Giudicò i club di Forza Italia «comitati elettorali, cioè partiti alla vecchia maniera», e si chiedeva: «Ma composti da chi? Diretti da chi? Finanziati da chi? Una democrazia che si regge su una rete di gruppi semi-clandestini è davvero un’invenzione senza precedenti. Bella forza, Italia».

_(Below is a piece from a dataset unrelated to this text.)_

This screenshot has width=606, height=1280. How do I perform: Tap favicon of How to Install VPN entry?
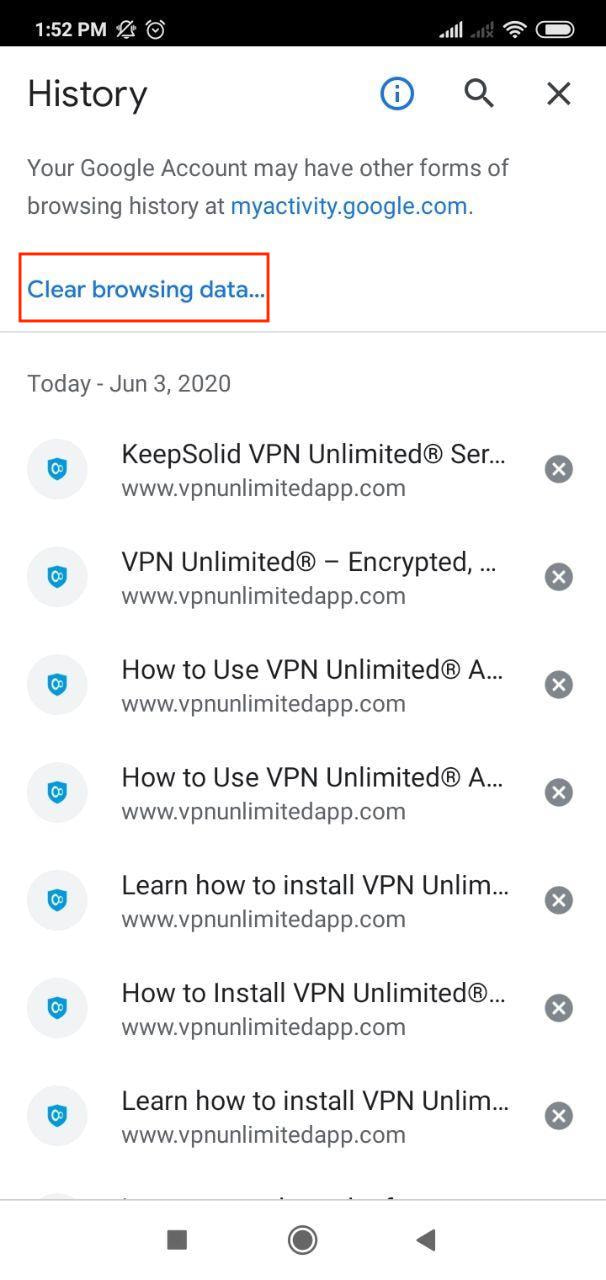[57, 1009]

Gli faceva eco Sartori, meno militante ma non meno castigatore di Berlusconi. Sulle orme di Max Weber rispolverava la categoria del sultanato, una forma di dispotismo (e Contro i nuovi dispotismi era il titolo di una collezione di saggi bobbiani uscita nel 2004). Dispotismo e sultanato stavano a indicare l’anomalia della democrazia italiana, che sembrava non avere nei fatti un governo della legge. Il tempo avrebbe mostrato che non si trattava di una anomalia solo nostra.
anti-berlusconismo si consolidò in coincidenza con la proposta berlusconiana di riforma costituzionale. L’appello che lanciò Bobbio con Alessandro Galante Garrone, Alessandro Pizzorusso e Paolo Sylos Labini a votare contro la Casa delle libertà «per salvare lo stato di diritto», segnò una stagione politica nella quale la Costituzione divenne oggetto del contendere tra schieramenti politici, e che avrebbe segnato i successivi due decenni, con altri progetti di riforma, ultimo quello targato Renzi-Boschi. Da un berlusconismo a un altro, si potrebbe dire senza timore di essere faziosi.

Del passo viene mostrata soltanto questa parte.